Source records

-- START --

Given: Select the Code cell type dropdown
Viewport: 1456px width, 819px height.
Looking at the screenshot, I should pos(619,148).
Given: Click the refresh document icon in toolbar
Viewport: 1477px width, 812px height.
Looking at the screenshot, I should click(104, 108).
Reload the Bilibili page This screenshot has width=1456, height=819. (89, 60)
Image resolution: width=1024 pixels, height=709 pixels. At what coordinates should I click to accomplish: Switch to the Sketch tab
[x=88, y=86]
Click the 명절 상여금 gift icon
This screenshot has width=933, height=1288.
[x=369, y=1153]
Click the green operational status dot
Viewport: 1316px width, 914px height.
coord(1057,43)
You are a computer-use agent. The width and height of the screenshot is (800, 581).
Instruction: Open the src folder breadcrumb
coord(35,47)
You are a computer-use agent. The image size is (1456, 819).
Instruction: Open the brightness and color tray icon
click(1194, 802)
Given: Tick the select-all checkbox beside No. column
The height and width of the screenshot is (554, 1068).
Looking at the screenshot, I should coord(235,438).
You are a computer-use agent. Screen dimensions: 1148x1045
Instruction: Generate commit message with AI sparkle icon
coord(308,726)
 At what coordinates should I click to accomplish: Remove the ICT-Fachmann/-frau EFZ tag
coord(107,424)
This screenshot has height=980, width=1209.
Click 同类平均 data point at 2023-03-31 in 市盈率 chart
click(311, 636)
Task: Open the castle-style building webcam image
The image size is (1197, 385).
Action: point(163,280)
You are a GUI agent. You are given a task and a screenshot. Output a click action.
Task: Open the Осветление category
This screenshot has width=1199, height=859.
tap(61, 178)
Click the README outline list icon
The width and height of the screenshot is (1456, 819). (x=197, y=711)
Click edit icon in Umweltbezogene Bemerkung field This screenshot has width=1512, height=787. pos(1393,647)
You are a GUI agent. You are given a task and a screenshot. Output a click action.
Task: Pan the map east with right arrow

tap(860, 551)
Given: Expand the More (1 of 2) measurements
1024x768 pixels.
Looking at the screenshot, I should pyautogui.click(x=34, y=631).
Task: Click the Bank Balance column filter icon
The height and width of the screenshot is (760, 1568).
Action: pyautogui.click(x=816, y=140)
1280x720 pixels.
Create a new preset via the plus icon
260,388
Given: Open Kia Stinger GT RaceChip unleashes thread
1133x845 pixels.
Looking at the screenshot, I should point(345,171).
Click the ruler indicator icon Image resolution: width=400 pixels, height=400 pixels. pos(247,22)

-- END --

### Do this
Can you format the part of the records that opens with the line containing "Given: Open Kia" and runs through the end of the records as a Markdown table, with a "Row" column numbering each line and a "Line" column holding the line itself, leaving out blank lines?

### Response
| Row | Line |
|---|---|
| 1 | Given: Open Kia Stinger GT RaceChip unleashes thread |
| 2 | 1133x845 pixels. |
| 3 | Looking at the screenshot, I should point(345,171). |
| 4 | Click the ruler indicator icon Image resolution: width=400 pixels, height=400 pixels. pos(247,22) |